Records from a data collection:
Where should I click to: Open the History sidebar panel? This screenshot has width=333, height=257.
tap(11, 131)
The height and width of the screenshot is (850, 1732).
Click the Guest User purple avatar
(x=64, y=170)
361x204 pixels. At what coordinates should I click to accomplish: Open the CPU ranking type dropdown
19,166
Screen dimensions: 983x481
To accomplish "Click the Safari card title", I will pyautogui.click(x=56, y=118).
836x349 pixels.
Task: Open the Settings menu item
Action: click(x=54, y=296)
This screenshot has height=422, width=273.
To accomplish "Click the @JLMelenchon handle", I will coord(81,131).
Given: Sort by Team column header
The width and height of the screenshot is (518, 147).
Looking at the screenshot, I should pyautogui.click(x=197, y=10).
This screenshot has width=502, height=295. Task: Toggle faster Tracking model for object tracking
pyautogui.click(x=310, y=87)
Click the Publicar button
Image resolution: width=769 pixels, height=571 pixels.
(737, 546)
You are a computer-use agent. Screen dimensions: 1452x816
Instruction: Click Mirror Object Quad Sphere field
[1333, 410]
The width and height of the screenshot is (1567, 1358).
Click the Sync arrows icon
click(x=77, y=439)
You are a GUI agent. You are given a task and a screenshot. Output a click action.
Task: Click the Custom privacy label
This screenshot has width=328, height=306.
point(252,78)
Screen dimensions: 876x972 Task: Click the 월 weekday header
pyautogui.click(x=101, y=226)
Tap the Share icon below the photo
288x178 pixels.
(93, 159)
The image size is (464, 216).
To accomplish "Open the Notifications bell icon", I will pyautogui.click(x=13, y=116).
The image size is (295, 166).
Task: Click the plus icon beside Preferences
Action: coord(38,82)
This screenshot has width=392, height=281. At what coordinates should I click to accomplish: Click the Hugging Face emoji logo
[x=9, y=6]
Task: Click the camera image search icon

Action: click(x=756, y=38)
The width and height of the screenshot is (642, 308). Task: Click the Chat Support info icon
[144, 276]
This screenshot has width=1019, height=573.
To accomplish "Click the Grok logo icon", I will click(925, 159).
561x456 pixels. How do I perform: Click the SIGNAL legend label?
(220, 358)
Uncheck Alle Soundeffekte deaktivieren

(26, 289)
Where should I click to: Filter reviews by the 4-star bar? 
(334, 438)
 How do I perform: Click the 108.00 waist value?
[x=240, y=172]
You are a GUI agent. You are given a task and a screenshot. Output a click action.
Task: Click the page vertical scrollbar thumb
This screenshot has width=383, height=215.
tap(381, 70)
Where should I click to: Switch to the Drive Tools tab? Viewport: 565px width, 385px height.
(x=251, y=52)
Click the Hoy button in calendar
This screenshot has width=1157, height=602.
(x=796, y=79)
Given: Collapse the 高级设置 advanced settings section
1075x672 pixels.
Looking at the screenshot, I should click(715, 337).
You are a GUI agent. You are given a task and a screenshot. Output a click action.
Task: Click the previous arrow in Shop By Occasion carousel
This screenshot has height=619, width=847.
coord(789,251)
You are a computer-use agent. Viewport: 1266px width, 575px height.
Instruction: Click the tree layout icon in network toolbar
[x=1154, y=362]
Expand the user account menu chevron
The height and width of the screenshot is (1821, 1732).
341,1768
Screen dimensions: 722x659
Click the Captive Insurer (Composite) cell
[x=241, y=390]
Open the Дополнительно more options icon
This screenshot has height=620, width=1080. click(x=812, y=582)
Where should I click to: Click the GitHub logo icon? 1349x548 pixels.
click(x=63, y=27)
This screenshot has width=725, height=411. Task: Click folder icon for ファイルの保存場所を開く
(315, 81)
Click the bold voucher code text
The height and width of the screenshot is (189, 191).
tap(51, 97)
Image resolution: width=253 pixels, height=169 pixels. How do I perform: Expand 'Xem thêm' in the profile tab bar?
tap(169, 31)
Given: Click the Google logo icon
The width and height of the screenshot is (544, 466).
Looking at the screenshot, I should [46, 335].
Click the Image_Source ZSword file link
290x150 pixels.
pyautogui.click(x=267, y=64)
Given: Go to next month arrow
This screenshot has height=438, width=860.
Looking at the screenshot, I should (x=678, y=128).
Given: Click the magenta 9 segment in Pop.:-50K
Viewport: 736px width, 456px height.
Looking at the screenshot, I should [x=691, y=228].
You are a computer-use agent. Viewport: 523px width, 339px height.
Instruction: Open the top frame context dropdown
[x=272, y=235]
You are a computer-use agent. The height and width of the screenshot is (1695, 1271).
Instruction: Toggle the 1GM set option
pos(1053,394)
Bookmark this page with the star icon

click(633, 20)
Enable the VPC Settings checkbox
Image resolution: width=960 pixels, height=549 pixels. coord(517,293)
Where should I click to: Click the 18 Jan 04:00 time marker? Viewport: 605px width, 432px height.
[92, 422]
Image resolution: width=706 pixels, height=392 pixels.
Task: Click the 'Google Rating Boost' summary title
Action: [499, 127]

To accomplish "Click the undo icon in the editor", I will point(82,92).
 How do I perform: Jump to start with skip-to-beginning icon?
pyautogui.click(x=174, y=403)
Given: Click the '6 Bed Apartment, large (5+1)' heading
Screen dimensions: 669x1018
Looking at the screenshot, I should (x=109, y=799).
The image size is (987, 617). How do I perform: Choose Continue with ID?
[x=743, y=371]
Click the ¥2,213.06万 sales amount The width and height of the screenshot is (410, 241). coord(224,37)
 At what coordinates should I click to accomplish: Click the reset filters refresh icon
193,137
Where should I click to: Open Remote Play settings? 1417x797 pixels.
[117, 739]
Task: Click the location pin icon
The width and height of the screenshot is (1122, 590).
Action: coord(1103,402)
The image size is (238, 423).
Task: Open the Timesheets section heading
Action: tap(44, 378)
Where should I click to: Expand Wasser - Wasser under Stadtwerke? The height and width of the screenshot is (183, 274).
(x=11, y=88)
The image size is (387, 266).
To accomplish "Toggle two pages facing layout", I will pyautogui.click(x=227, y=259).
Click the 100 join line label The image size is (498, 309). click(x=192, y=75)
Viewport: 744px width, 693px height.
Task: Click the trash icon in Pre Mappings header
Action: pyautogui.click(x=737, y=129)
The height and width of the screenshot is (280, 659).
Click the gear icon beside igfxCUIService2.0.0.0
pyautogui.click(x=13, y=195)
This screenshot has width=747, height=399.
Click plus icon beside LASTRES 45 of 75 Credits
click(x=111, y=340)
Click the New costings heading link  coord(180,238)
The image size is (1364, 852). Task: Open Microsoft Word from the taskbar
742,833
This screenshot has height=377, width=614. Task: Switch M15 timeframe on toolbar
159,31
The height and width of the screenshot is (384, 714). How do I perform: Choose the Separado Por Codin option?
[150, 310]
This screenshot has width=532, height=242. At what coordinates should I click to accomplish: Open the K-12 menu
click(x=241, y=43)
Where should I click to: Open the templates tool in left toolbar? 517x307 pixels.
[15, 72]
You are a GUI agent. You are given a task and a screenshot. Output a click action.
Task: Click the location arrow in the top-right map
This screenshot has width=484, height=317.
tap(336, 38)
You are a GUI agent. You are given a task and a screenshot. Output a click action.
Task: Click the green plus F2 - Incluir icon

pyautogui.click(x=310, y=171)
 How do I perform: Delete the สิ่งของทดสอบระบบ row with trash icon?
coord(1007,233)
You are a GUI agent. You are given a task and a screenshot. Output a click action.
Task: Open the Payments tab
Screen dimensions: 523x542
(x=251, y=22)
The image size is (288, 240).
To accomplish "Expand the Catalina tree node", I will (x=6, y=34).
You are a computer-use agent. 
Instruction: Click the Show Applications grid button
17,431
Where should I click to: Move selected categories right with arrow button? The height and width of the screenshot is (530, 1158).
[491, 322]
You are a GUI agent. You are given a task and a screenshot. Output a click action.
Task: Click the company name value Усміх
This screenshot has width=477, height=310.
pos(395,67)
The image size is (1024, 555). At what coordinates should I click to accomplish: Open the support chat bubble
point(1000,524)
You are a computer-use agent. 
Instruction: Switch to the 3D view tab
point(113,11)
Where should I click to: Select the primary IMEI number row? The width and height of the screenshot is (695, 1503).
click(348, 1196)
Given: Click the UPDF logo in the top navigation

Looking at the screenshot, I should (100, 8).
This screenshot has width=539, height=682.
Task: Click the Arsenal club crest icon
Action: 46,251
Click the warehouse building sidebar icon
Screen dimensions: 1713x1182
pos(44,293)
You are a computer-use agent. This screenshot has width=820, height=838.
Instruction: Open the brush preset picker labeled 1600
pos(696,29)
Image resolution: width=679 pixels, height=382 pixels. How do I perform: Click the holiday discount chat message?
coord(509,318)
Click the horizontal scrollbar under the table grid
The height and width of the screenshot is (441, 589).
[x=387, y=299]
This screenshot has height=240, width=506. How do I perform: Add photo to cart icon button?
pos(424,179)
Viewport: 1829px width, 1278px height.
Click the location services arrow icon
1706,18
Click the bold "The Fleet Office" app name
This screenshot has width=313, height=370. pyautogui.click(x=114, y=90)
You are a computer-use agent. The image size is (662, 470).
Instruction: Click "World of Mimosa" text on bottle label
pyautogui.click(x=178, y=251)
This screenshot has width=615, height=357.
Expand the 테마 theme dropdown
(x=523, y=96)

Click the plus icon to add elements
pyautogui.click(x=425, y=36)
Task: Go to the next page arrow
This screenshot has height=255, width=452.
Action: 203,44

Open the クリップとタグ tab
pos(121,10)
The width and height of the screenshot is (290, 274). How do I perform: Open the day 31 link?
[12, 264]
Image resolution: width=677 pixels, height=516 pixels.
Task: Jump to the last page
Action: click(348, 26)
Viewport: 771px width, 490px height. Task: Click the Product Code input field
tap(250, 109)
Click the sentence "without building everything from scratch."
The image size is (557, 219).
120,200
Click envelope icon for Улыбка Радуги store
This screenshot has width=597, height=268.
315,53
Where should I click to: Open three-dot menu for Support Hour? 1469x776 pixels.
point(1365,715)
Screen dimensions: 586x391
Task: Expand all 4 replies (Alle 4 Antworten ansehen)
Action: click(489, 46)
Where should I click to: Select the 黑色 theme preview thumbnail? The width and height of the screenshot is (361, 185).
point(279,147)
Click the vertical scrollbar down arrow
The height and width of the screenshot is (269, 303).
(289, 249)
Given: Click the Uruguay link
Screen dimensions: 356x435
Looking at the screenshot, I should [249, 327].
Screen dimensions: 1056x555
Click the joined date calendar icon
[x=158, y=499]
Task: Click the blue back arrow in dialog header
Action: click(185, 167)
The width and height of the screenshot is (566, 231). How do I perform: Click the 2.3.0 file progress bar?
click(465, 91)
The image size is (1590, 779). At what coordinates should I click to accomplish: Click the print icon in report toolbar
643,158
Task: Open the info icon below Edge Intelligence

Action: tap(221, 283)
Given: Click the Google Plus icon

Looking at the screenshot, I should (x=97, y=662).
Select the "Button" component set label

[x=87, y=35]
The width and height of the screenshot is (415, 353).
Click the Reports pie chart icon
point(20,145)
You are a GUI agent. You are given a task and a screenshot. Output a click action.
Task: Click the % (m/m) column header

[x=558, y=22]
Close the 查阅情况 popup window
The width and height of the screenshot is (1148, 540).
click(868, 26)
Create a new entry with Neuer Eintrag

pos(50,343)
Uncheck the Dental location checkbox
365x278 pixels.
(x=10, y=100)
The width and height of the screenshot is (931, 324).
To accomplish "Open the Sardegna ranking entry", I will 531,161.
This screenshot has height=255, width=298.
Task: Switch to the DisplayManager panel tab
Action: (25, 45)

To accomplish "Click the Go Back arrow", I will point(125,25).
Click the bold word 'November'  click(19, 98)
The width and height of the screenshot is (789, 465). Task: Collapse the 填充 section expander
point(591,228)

» What to do: Please go line by line through the records above, copying each one that holds the string "computer".

» Solution to the problem:
You are a computer-use agent. Screen dimensions: 1452x816
You are a computer-use agent. Viewport: 1266px width, 575px height.
You are a computer-use agent. Viewport: 523px width, 339px height.
You are a computer-use agent. The height and width of the screenshot is (1695, 1271).
You are a computer-use agent. 
You are a computer-use agent. 
You are a computer-use agent. This screenshot has width=820, height=838.
You are a computer-use agent. The image size is (662, 470).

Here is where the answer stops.